Thursday, 29 May 2008

Quantitative finance ideas in decision making

Suppose you have a decision to make and you know some quantitative finance. How can you use what you know to help in your decision?

First you construct a outcome metric. This is just a function that expresses whether one distribution of outcomes is better or worse than another. Next you deduce the distribution of outcomes for various choices, often by building a model of how the initial conditions determine the outcome, then determining the distribution of initial conditions and putting that through the model*. Apply the metric and make the decision.

Now here's where it gets interesting. Being a quantitative person, you know that there is model risk. Specifically here three kinds of model risk:
  • Your outcome metric might be wrong. One common way this can happen is that there is something that you have neglected entirely - unexpected consequences.
  • The distribution of outcomes is wrong because the model is wrong.
  • The distribution of outcomes is wrong because the future does not behave like the past.
So, knowing this, we need to continue monitoring the decision, updating both our outcome metric and our model, to ensure that with new information our decision remains correct.

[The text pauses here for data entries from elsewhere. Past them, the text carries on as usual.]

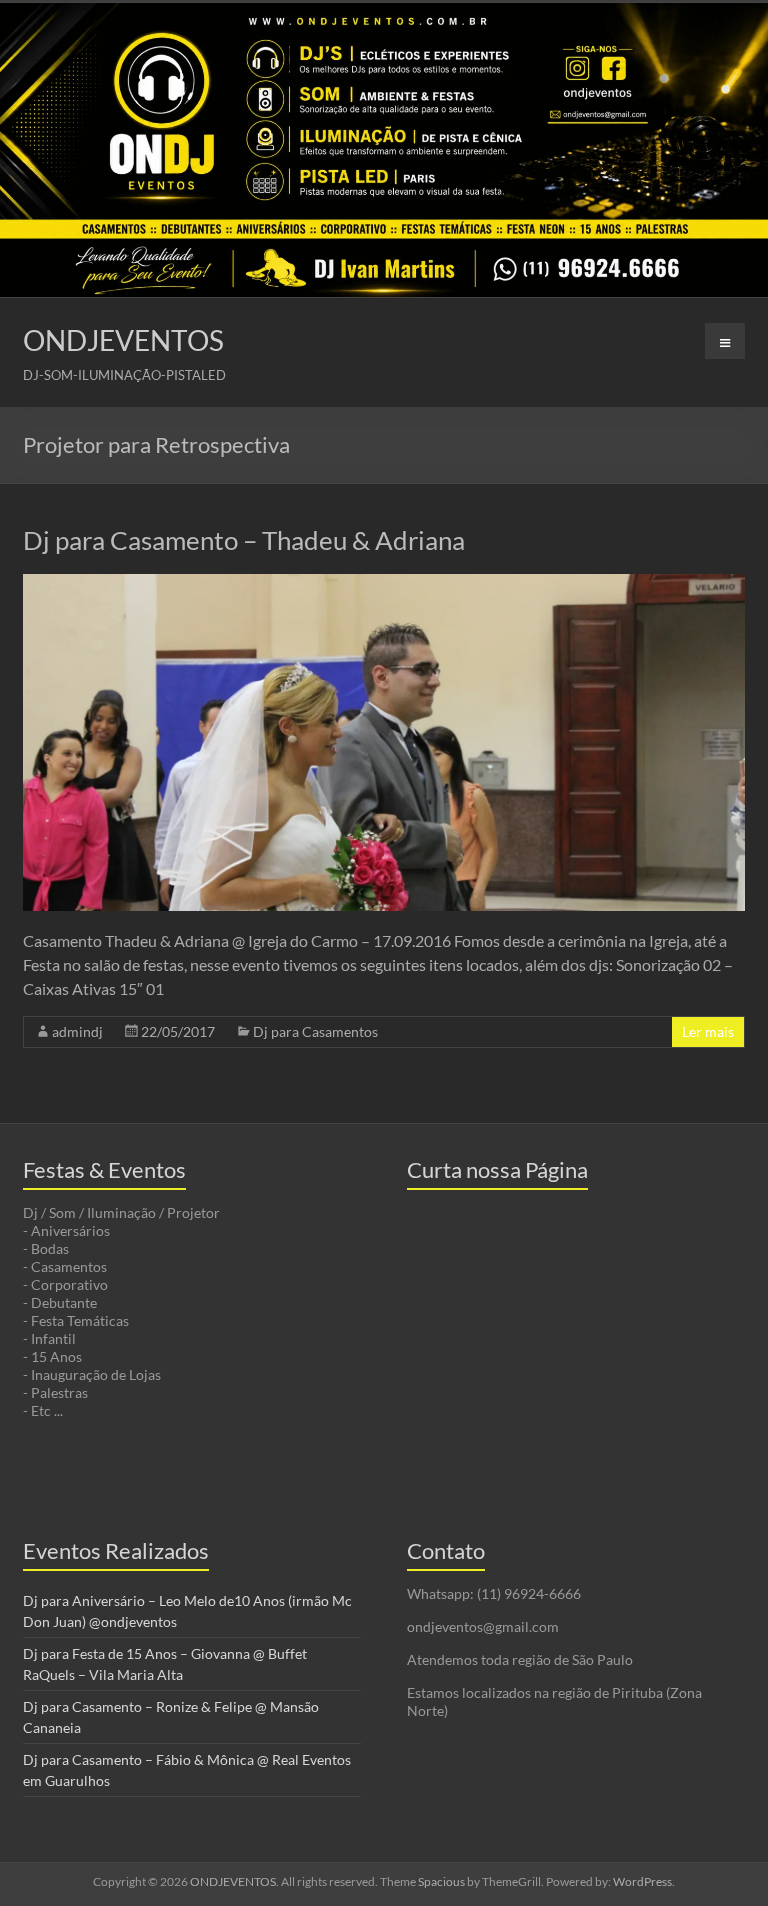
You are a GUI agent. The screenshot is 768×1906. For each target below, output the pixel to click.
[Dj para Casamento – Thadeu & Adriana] (384, 583)
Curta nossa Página (497, 1169)
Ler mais (708, 1031)
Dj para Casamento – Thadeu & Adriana (244, 540)
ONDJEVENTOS (123, 340)
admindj (77, 1031)
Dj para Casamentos (315, 1031)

Two things stimulated me to write this account: one was the shameful mess that is UK energy policy mentioned earlier in the week; the other was hearing an item on a new book Mistakes Were Made (But Not by Me) on the Today programme. The book discusses how, when faced with evidence that our decisions are bad, rather than recant and change our minds, we engage in self justification. I will let the authors take over at this point:
The engine that drives self-justification ... [is] cognitive dissonance. Cognitive dissonance is a state of tension that occurs whenever a person holds two cognitions (ideas, attitudes, beliefs, opinions) that are psychologically inconsistent, such as "Smoking is a dumb thing to do because it could kill me" and "I smoke two packs a day." Dissonance produces mental discomfort, ranging from minor pangs to deep anguish; people don't rest easy until they find a way to reduce it. In this example, the most direct way for a smoker to reduce dissonance is by quitting. But if she has tried to quit and failed, now she must reduce dissonance by convincing herself that smoking isn't really so harmful, or that smoking is worth the risk because it helps her relax or prevents her from gaining weight (and after all, obesity is a health risk, too), and so on. Most smokers manage to reduce dissonance in many such ingenious, if self-deluding, ways.
One of the most obvious examples is of course Blair and the Iraq war, but there are many many more.

The quantitative way of thinking - acknowledging up front that we do not have all the relevant information (and might never have) so that we need to review the decision regularly - is a good way of depersonalising matters. We do not need to engage in self-justification because it is not our decision: it is the result of some modelling. If it goes wrong, we fix the model. Our course there may very well be opinions that go into the model, but by explicitly including the monitoring step we acknowledge before we make the decision that it might be wrong. That must be helpful.

* This is a stylised version of what any kind of economic capital model such as VAR does. The outcome metric in finance is sometimes obvious - it's expected return, with more being better - and one of the many things that makes non-financial decisions harder is that such an obvious metric is not easy to find. In particular away from the risk neutral measure, how much compensation should you require for uncertainty in outcomes? (Oh, and if there are any mathematicians reading, it does not need to be a metric in the technical sense: a well-founded total order with all GLBs and LUBs will do.)